In this type of configuration, the floor of the chamber wide, larger and lower than normal
Fig. 3
Starting of the procedure with Rubber dam isolation and Liquid dam in order to get maximum seal to isolate the tooth from oral fluid
Fig. 4
This figure shows large amount of soft caries presented in the tooth and the Caries excavation process; Nothing leaking to the mouth
Fig. 5
Caries extend to the Pulp with large amount of degradation
Pathological exposure of the pulp
Fig. 6
Profuse bleeding form the inflamed pulp tissue, very difficult to see the canal orifices
Fig. 7
Removal of coronal pulp tissue with Orifice opener file in order to reduce blood flow
Fig. 8
The vision now clear and easy to read pulp map
Fig. 9
Pulp tissue removed
We can see large coronal part and decrease in size toward the apical part
Fig. 10
C-shaped canal configuration
With three main canal orifices and we can see the isthmus between them clearly
In this video, I redefined the canal using ultrasonic tip to clean the isthmus area
Fig. 11
All the canals are connected in a "horseshoe" type ring
Fig. 12
This X-Ray shows Working length determination and (getting 0.00 reading at the apex locator)
Fig. 13
All canals was instrumented individually. However, removing all the tissue from the fins is problematic. A good tip is to keep your chamber full of irrigation agent and then place an ultrasonic tip into it. Ultrasonic k-file for cleaning.
Fig. 14
Cone fit to check gutta percha tag back and to take X-Ray to confirm it
Fig. 15
the canals will end short of the apex by 2-3 mm and then branch out. If the root canal system cleaned properly , the obturation will fill not only the canals, but also the fins and branches
Fig. 16
This picture shows the mesial and distal canals are interconnected
the gutta percha cone inserted through the mesial canal and can see it from the distal canal
Fig. 17
Starting Irrigation protocol
5.25% NaOCL
17% EDTA
2% CHx
With different time for irrigation
This video shows the Activation of irrigant solution by using Sonic agitation to Insure maximum cleaning of the canal (Chemical cleaning highly recommend in this case rather than mechanical, because of the presence of large area untouched by the file to clean it)
Fig. 18
Sodium hypochlorite in action after activation
Whitish appearance and air bubbles formation
Fig. 19
dryness of the canal multi times to make sure complete dryness of the canal
Fig. 20
Clean, Clear and ready for obturation
Fig. 21
Obturation by continuous wave technique, down pack the main two canals and then back fill the whole canal
Fig. 22
clean chamber ( c-shape )
Fig. 23
flowable composite to cover the coronal part of the canal to insure maximum sealed and prevent coronal leakage
Fig. 24
Starting the build up, using Circumferential matrix in order to restore the missing walls
Fig. 25
Final restoration after finishing and polishing
Fig. 26
Post-op X-Ray
Fig. 27
The Author:
Dr. Abdulwahab Al-Qaraghuli
Baghdad - Iraq
2018: B.D.S (Baghdad University)
2021: M.Sc. student (Mustansiriyah University)

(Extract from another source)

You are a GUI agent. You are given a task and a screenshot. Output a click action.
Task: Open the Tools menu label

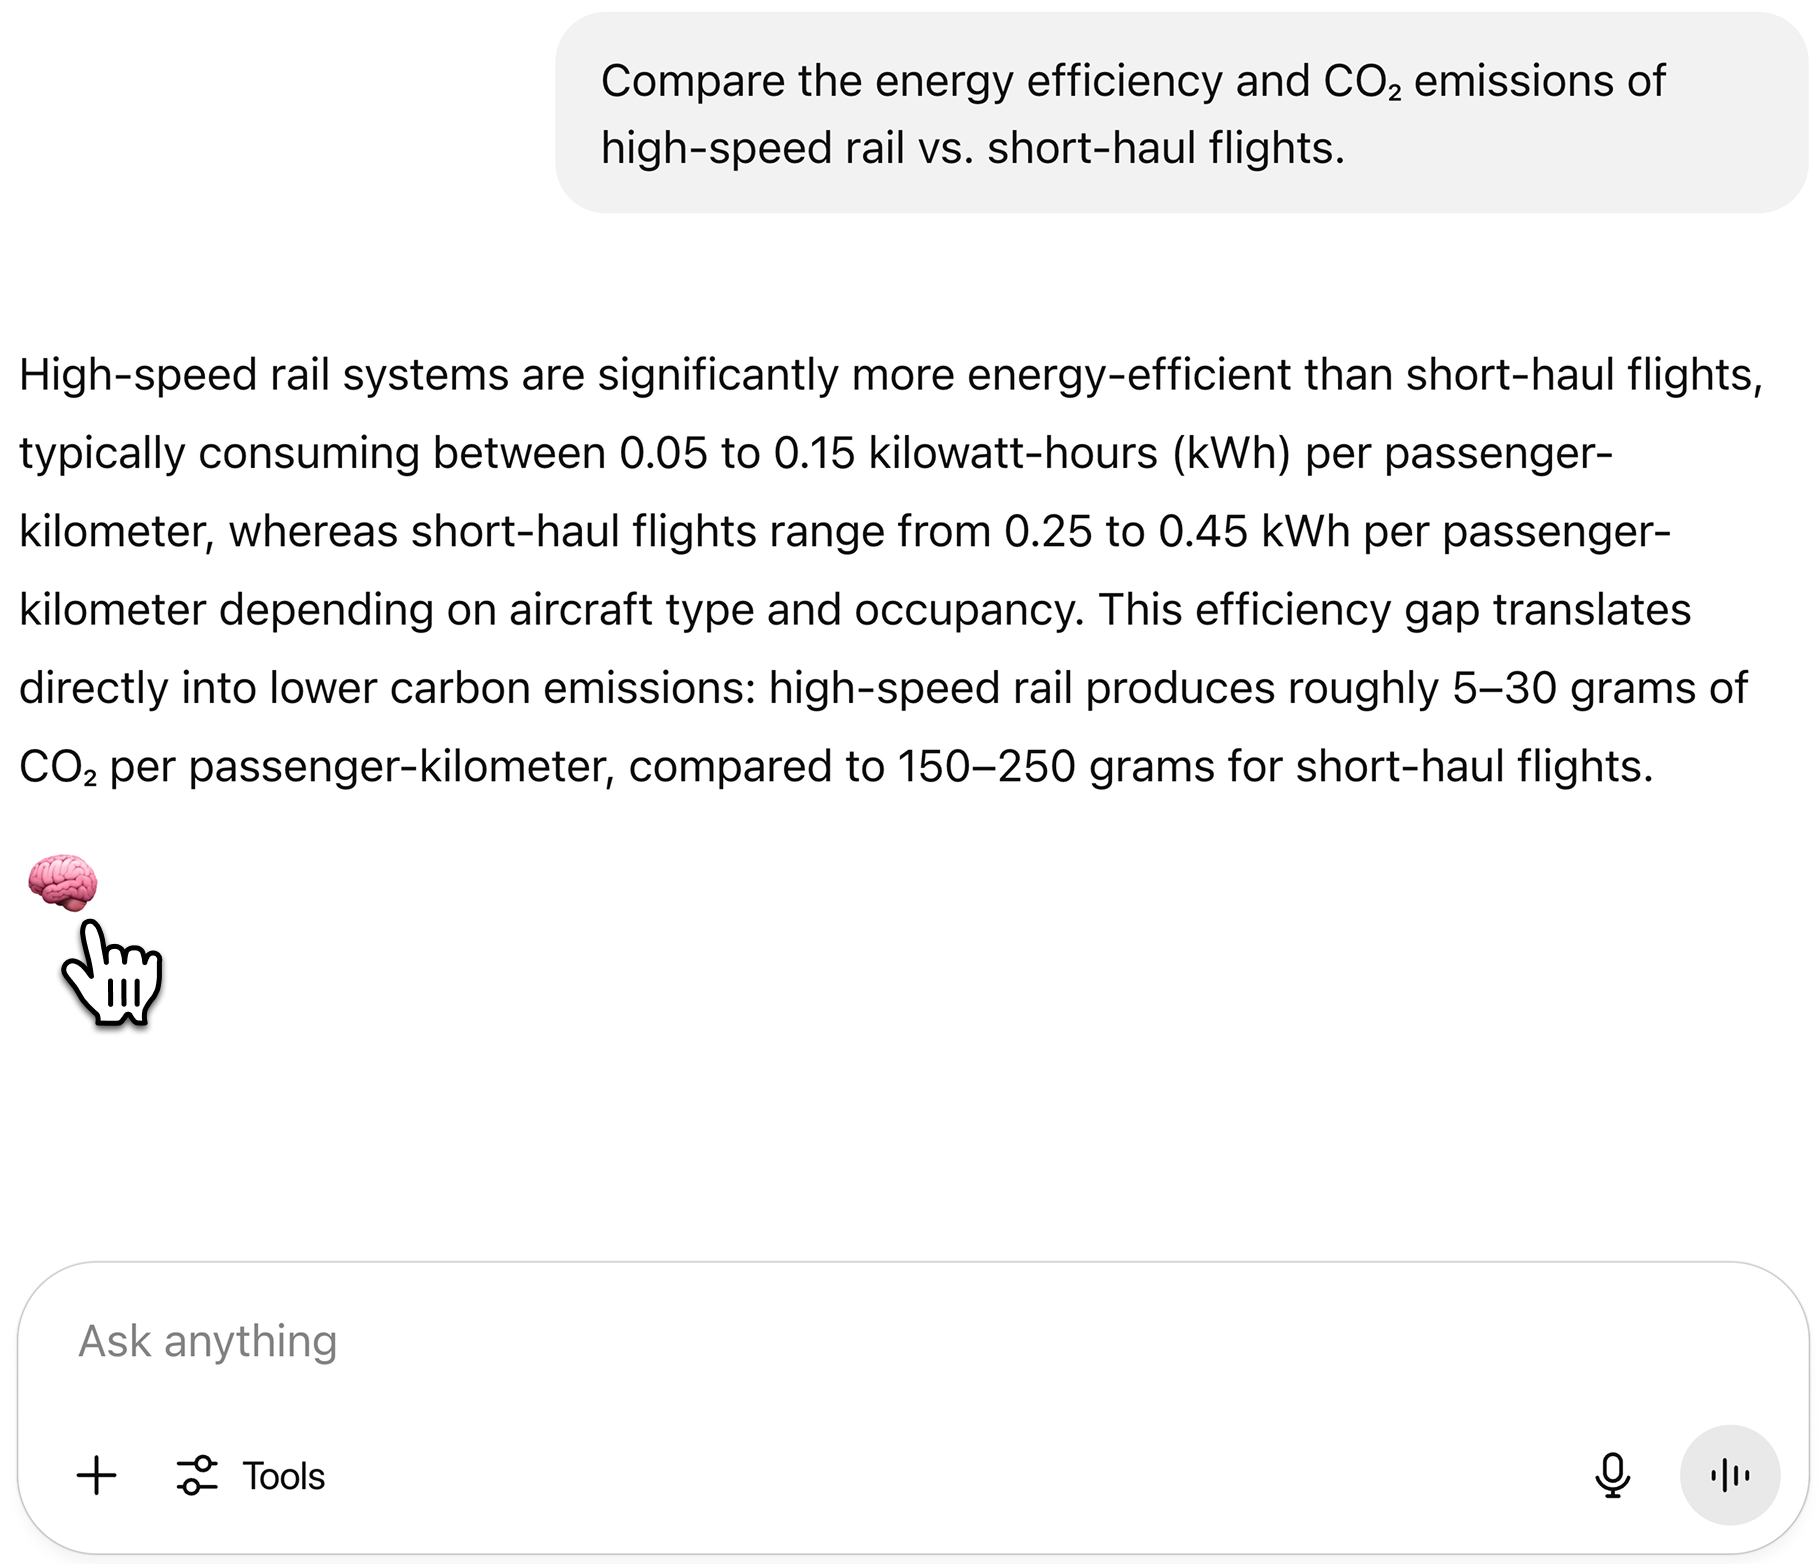click(284, 1476)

2020: Best case of the year at StyleItaliano Endodontics Facebook group
Conclusions
The C-shaped anatomy represents an important and challenging anatomical variation during negotiation, debridement and obturation, Understanding the anatomical presentations of this variation will enable the clinician to manage these cases effectively.
Bibliography
1- Sidow SJ, West LA, Liewehr FR, Loushine RJ. Root canal morphology of human maxillary and mandibular third molars. J Endod 2000; 26: 675678.

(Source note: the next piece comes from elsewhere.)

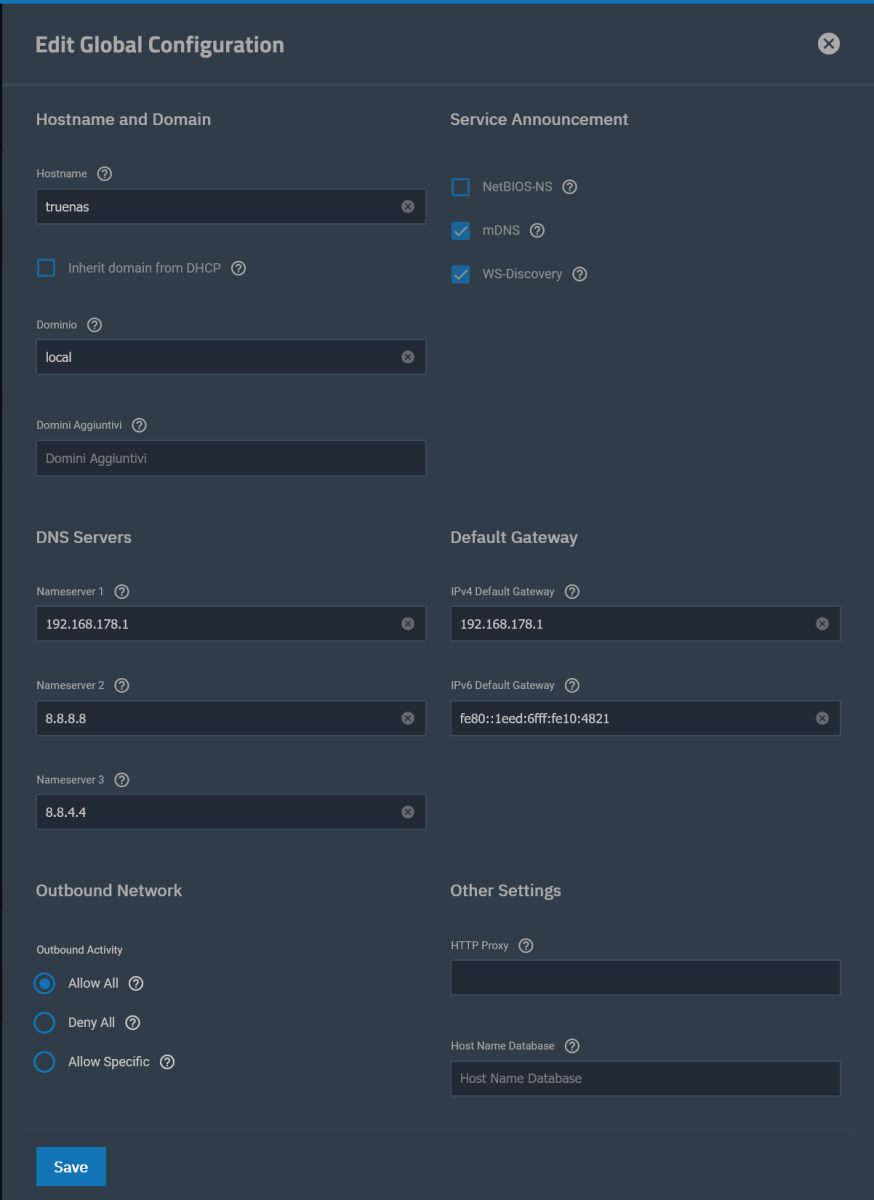
Task: Close the Edit Global Configuration dialog
Action: (827, 43)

2- Fernandes M, Ataide ID, Wagle R. C-shaped root canal configuration: A review of literature. Journal of Cons Dent 2014; 14: 312-319
3- Melton DC, Krell KV, Fuller MW. Anatomical and histolog- ical features of C-shaped canals in mandibular second molars. J Endod 1991, 17:384–8.
4- Raisingani D, Gupta S, Mital P, Khullar P. Anatomic and Diagnostic Challenges of C-Shaped Root Canal System. Int J Clin Pediatr Dent 2014;7(1):35-39.